En el Fedro de Platón, Sócrates cuenta la historia de Teuth, el dios egipcio que inventó la escritura. La presentó al rey Thamus como una "poción para la memoria y la sabiduría". Pero Thamus rechazó el don. Vio la trampa: la escritura crearía olvido en las almas de quienes la aprendan. Confiarían en señales externas en lugar de la memoria interna. Tendrían la apariencia de sabiduría, no la sabiduría misma. Teuth nos dio una herramienta para recordar. Thamus vio que se convertiría en una herramienta para olvidar quiénes somos. Heidegger entendió esto milenios después. Llamó al lenguaje la "casa del Ser", pero también vio cómo se convierte en un Ge-stell — un marco que encierra la realidad. El lenguaje no solo describe el mundo; lo corta en pedazos. Hace de un árbol un "árbol", separándolo del suelo, del aire, del silencio de donde crece. La palabra es la primera violencia contra la cosa misma.
Derrida fue más allá. Mostró que el lenguaje es siempre différance — significado infinitamente diferido, nunca presente. Perseguimos significantes que apuntan a otros significantes, en una regresión infinita. No hay una "palabra original" que toque la cosa. Cuanto más hablamos, más nos alejamos de la fuente.
Lao Tzu lo sabía antes que todos: "El Tao que puede ser hablado no es el Tao eterno". En el momento en que nombramos algo, lo hemos matado. Hemos reemplazado el silencio viviente con un símbolo muerto. Y sin embargo, todos nacimos sabiendo esto. El niño antes del lenguaje vive en el Tao. Un árbol no es un "árbol" — simplemente es. El niño no necesita narrar el mundo para estar en él. El niño es el último sabio, y pasamos dieciocho años educando la sabiduría fuera de él. Lo llamamos "aprender a hablar". Pero quizás es aprender a olvidar.

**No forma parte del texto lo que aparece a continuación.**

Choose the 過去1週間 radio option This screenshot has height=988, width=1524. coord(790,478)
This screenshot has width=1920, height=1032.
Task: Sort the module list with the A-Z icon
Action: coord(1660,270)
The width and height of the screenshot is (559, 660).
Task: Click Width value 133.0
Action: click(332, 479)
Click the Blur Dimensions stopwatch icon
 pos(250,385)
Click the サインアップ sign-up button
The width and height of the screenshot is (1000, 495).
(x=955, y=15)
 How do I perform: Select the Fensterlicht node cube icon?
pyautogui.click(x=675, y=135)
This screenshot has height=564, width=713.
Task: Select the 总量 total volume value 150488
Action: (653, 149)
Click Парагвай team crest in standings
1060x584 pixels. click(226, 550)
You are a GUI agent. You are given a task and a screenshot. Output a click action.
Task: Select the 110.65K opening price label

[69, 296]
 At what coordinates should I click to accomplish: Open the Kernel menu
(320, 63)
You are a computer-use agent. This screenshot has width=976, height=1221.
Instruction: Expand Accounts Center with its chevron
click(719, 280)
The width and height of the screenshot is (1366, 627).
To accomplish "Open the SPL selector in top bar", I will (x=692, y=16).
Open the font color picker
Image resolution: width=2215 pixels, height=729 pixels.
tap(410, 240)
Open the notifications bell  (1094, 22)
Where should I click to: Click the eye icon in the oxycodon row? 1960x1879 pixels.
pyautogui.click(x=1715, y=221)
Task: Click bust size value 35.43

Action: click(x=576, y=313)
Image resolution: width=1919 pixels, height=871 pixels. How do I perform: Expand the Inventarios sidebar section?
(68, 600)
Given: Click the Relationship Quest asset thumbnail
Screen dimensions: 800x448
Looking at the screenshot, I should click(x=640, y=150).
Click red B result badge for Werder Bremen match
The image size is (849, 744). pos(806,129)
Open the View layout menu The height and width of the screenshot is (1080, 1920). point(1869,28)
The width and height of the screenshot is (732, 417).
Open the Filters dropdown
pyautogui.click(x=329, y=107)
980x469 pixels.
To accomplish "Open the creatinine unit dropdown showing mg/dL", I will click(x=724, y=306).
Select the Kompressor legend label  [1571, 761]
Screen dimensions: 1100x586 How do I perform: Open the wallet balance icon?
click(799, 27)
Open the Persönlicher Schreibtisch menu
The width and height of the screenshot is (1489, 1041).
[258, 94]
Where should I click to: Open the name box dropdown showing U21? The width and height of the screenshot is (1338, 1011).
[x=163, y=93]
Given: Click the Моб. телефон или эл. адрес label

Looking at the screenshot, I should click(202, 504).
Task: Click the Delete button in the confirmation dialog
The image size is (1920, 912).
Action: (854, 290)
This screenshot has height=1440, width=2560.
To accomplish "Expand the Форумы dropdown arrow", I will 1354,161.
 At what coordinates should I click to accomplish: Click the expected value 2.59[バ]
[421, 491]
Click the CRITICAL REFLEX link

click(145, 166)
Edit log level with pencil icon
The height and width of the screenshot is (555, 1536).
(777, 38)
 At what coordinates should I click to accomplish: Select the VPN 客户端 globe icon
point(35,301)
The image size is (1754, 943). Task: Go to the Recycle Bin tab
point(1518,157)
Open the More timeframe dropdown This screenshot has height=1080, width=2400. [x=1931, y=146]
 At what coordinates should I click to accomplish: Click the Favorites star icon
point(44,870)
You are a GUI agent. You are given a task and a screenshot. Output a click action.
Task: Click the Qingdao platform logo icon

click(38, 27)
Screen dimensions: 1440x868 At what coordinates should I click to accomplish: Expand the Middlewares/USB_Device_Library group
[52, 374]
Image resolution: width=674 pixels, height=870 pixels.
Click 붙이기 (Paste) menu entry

El rey egipcio intentó advertirnos. El sabio chino intentó advertirnos. El filósofo alemán intentó advertirnos. Pero construimos civilizaciones sobre el olvido. Hicimos la prisión tan cómoda que ahora entramos en pánico cuando los muros desaparecen.
¿Qué pasaría si dejáramos de intentar nombrar el silencio? Quizás finalmente lo escucharíamos.